* **TASK TO COMPLETE**
Below are records. Copy every line with "service" in it.

* **MATERIALS PROVIDED**
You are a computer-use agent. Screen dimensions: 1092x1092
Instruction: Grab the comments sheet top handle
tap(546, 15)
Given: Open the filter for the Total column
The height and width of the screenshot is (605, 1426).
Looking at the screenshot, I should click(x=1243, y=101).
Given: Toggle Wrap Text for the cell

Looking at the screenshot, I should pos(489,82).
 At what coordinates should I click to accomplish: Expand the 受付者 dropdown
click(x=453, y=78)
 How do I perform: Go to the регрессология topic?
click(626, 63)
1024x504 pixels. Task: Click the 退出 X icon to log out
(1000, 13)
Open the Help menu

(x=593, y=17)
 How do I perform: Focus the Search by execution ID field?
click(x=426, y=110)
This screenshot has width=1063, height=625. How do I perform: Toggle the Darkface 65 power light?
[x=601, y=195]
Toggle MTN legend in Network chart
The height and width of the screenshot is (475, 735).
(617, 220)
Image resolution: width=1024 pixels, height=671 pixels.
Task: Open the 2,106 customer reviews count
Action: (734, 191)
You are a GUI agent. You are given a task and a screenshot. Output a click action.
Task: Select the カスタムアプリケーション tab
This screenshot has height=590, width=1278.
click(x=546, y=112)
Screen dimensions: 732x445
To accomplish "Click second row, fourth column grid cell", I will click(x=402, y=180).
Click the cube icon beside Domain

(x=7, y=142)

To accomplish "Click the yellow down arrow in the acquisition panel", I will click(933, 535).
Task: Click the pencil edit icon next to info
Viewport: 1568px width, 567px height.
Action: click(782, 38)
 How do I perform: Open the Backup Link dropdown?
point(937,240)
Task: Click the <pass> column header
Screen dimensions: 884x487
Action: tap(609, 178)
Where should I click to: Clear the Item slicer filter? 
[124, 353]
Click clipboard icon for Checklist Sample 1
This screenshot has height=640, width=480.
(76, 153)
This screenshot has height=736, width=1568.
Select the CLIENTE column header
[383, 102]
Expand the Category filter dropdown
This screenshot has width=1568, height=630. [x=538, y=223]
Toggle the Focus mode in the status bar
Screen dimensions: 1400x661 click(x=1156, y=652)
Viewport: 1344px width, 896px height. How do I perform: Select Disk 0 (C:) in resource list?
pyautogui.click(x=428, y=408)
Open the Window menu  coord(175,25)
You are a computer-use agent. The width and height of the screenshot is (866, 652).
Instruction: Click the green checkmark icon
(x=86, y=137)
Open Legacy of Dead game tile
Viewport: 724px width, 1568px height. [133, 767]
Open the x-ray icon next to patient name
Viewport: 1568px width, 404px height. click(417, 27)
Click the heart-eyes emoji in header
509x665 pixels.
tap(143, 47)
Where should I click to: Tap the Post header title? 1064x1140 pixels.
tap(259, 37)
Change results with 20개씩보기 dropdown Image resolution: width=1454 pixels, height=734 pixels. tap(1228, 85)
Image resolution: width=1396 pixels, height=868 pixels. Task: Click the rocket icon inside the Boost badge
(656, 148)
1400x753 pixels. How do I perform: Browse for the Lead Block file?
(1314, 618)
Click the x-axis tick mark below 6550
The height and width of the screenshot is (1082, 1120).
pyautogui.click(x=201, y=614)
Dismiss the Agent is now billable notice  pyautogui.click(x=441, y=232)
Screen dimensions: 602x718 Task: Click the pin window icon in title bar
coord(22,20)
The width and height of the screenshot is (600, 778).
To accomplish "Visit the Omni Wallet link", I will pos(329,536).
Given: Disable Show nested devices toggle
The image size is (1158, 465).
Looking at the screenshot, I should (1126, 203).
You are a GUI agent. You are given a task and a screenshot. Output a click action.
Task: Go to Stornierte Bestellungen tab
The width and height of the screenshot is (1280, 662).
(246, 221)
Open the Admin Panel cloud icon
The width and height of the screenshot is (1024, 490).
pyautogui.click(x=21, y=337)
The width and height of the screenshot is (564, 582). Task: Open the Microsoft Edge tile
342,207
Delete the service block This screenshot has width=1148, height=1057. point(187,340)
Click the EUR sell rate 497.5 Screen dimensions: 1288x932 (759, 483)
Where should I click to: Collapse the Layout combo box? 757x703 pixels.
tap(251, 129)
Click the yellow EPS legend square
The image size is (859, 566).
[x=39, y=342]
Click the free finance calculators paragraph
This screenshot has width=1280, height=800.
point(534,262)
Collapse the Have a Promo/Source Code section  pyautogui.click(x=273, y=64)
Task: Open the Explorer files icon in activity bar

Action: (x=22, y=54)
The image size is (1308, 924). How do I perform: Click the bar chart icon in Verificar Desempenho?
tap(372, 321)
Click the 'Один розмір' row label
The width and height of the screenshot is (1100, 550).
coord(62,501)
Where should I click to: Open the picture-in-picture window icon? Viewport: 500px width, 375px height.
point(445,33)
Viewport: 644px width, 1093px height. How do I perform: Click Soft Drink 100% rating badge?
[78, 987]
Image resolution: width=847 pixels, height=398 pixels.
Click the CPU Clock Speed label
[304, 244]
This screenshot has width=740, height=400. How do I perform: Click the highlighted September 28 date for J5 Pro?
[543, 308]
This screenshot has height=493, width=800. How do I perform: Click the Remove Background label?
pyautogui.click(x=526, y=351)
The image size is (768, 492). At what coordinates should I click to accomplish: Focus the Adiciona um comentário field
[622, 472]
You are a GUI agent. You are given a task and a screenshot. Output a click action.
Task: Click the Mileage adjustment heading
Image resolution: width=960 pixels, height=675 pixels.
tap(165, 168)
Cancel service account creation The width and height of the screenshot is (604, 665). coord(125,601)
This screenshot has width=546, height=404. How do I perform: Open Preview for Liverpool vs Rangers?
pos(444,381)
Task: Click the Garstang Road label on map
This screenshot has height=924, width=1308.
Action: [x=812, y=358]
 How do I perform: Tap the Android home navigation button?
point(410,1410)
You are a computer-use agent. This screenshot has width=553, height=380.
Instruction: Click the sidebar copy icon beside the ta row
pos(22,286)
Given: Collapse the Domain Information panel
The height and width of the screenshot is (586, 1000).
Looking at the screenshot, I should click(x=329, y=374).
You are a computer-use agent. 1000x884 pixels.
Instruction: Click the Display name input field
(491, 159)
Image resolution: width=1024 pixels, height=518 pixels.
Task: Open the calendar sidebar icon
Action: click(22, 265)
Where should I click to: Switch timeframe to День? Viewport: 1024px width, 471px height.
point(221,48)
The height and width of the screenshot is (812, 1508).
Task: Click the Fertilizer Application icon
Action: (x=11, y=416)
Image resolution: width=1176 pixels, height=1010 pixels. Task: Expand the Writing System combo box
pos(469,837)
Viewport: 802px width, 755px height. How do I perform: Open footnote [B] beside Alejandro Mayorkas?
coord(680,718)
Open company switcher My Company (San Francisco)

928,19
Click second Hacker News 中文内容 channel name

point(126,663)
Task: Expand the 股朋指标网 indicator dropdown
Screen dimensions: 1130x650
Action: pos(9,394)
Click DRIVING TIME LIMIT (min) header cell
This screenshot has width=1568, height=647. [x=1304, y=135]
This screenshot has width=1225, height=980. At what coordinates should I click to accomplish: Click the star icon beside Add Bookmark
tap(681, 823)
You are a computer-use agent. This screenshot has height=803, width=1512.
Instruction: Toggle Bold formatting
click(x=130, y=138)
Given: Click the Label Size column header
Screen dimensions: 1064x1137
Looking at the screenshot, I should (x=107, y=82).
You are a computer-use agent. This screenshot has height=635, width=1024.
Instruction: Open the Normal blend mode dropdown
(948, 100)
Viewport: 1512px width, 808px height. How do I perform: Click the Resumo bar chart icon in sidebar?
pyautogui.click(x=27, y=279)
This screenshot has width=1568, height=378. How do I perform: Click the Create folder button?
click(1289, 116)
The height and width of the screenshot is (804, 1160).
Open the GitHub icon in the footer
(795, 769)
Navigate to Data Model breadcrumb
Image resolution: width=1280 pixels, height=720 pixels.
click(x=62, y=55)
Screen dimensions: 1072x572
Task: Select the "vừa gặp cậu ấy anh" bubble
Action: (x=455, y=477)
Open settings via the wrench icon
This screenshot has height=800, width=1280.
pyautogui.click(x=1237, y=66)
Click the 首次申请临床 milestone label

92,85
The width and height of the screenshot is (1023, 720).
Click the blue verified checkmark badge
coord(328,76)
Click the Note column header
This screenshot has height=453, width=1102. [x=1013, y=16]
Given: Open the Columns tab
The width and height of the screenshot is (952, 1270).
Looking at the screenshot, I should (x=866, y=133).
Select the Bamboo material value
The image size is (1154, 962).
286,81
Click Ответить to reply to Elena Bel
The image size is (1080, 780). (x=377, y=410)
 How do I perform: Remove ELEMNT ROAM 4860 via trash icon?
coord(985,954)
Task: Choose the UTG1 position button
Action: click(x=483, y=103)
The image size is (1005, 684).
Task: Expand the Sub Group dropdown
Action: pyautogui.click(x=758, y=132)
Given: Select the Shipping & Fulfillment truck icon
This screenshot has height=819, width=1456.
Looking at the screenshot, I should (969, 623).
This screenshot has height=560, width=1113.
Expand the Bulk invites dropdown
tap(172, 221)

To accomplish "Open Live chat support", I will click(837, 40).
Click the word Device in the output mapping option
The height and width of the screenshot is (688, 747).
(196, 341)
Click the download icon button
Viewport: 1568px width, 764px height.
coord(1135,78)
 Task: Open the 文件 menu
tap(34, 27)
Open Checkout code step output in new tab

* **EXPECTED ANSWER**
Delete the service block This screenshot has width=1148, height=1057. point(187,340)
Cancel service account creation The width and height of the screenshot is (604, 665). coord(125,601)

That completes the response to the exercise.